Thus, published results show an average of 37.02% of interventions are supported by RCT (median = 38%). They show an average of 76% of interventions are supported by some form of compelling evidence (median = 78%).

There appear to be some areas of medical practice where interventions are less frequently based on level I evidence than others. Published surveys of ENT surgery,[27] burn therapy,[28] retinal breaks and lattice degeneration[29] and pediatric surgery[30] have concluded that there is not a strong foundation of evidence obtained from RCTs on which to base practice in these areas. However, in the studies of burn therapy and pediatric surgery, it was noted that the number of RCTs has grown dramatically in the past decade. This suggests that those practising in these fields are aware of the need to generate unbiased data in support of clinical practice and that they support the effort to develop effective practice guidelines.

Calls for the evidence-based practice of 'complementary' medicine have also been issued,[31] and established scientific methodologies have been deemed 'quite satisfactory' for addressing the majority of study questions related to 'alternative' medicine by the United States Office of Alternative Medicine.[32]


Basing medical practice on the best available scientific evidence does have its critics.
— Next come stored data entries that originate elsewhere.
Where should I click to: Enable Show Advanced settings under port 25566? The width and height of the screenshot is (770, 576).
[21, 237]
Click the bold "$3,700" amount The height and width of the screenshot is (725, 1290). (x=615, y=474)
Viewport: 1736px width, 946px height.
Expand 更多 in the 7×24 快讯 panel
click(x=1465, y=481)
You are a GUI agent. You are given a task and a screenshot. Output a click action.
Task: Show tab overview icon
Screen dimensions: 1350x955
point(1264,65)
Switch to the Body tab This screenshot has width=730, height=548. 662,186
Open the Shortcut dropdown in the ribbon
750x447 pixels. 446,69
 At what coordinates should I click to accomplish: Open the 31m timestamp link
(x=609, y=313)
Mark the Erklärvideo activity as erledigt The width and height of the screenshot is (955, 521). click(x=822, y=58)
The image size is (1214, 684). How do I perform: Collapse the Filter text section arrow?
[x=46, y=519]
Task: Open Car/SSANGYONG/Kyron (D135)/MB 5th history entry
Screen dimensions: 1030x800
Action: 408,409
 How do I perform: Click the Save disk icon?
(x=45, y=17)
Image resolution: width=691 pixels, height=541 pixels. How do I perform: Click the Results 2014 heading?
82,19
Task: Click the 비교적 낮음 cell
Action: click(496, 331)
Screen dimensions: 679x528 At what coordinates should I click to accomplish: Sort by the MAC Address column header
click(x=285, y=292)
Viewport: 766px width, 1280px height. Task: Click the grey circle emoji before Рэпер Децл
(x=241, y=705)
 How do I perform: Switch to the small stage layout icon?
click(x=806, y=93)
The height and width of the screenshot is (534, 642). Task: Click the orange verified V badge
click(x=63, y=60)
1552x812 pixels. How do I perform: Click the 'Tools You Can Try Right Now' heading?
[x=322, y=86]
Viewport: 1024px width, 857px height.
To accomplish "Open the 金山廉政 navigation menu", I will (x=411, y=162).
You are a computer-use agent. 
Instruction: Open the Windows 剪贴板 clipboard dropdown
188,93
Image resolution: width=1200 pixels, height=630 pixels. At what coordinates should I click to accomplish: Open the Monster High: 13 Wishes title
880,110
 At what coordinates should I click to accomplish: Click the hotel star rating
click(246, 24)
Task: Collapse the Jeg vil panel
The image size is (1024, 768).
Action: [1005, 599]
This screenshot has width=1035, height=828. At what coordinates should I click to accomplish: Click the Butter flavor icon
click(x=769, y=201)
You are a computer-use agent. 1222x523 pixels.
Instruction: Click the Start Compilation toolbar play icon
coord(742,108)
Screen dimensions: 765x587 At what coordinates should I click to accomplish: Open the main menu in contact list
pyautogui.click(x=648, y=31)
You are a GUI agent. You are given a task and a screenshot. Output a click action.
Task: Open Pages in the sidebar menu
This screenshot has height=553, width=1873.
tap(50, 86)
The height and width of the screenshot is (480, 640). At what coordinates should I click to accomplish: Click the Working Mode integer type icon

Some, for instance, assert that this philosophy of practice has major limitations when considering the care of individual patients. Others have argued that 'science' and 'objectivity' are themselves merely arbitrary 'social constructs,' and therefore anecdote, testimony, and clinical (personal) experience should be afforded equal weight to ostensibly more objective scientific lines of evidence. Still other critics of EBM note that the data available under its framework may not apply to many treatments offered to patients in clinical practice or to subgroups of various diseases, nor may it be applicable to various types of prophylactic interventions, diagnostic decisions, or psychosocial factors.[33]

Notwithstanding such criticisms or claims regarding the prevalence of evidence-based medical practice, health professionals must address the essential question: 'Does providing evidence-based care improve outcomes for patients?' Unfortunately, no pertinent data is currently available from randomized controlled trials, most likely because no investigative team or research granting agency has yet overcome the problems of sample size, contamination, blinding and long-term follow-up that such trials would entail. Moreover, such trials pose serious ethical questions and concerns: for instance, would it be ethical to withhold evidence-based treatment from the control arm?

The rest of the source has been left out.